Oui, c'est même le cœur de l'histoire à mon avis. Ce sont deux personnes qui n'arrivent pas à s'aimer. Il y a quelques séquences très fortes entre eux. Des scènes pleine de non-dits, qui sous-tendent toute la série. Ce sont des gens qui se sont ratés. Je veux préciser que mon père est décédé durant le tournage de la série. Et beaucoup de choses me sont alors apparues. Elle a été pour moi un moyen de mieux comprendre mon père.
En Immersion s'intéresse également au sort des réfugiés, au cœur de l'actualité en ce moment. Il faut y voir un message politique ?

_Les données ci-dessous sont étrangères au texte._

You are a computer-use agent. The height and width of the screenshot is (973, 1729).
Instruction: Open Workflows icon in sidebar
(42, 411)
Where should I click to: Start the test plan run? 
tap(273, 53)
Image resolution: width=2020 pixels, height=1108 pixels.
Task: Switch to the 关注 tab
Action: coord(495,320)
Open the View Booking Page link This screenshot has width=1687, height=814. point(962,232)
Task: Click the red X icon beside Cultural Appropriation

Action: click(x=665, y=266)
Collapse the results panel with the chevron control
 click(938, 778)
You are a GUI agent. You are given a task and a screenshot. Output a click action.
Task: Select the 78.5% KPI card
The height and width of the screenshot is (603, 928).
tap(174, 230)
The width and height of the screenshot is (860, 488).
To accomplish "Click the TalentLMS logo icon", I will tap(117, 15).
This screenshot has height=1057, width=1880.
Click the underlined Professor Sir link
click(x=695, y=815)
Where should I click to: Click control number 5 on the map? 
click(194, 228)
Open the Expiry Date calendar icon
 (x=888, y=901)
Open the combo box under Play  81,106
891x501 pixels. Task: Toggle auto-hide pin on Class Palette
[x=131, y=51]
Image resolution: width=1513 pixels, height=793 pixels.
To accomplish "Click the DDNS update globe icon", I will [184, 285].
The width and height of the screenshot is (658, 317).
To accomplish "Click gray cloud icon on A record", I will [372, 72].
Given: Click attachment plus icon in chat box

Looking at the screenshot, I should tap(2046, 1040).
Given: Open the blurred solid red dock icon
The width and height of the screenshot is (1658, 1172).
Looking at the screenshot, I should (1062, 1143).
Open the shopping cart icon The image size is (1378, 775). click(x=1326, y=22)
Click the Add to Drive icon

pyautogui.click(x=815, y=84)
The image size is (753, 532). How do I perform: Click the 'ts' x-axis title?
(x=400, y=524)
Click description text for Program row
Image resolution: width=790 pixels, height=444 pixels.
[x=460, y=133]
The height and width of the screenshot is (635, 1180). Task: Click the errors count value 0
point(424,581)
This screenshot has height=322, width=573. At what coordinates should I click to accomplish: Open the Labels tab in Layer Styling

C'est vrai qu'avec le personnage de Soudoumbé, qui est très innocent et presque muet, j'ai voulu parler des réfugiés et de leur place chez nous. "La France, elle s'en fout de toi", lui lance à un moment Michel Serrero. C'était un message que je voulais faire passer. J'ai rencontré personnellement des réfugiés syriens, qui ont fui leur pays. Et ça me tenait à cœur d'en parler. Pour moi, c'est une honte nationale.
Pourquoi avoir choisi le noir et blanc ?
Ce n'était pas prévu au départ. J'y ai pensé pendant. Je suis quelqu'un qui fait attention à tous les détails. J'ai besoin que les choses s'accordent harmoniquement. Et je trouvais justement un manque d'unité, dans le rendu final. J'ai grandi en regardant des chefs-d’œuvre en noir et blanc, comme ceux de Kurozawa. Le noir et blanc déréalise le récit et ça collait très bien avec l'esprit film noir que je voulais. Avec son ton un peu à l'ancienne...
Le format aussi est assez particulier, puisque c'est une mini-série divisée en 3 épisodes de 52 minutes.
Franchement, c'est vraiment difficile à faire. Parce qu'au bout du compte, ça fait la durée d'un long-métrage. Mais on ne peut pas la concevoir comme un film, qu'on couperait en trois parties. On a voulu faire une vraie série, avec des cliffhangers, des teasers pré-générique... Et en même temps, mon héros (Michel) change et évolue comme dans un film. Je crois qu'En Immersion, c'est un peu l'association des deux genres, le cinéma et la série.
Avez-vous prévu de faire une suite ?
Non. On l'a conçu comme une mini-série définitive, sans suite. En tout cas, on ne l'a pas imaginé. Ceci dit, on peut très bien imaginer une autre mini-série sur le même thème, un peu comme une anthologie.
En Immersion, mini-série créée et réalisée par Philippe Haïm, avec Patrick Ridremont, Olivier Chantreau, Pénélope-Rose Lévèque, Emmanuelle Meyssignac, Salem Kali, Yann Sundberg, Victor Viel... Les trois épisodes seront diffusés ce jeudi 7 janvier 2016 sur Arte, dès 20h50.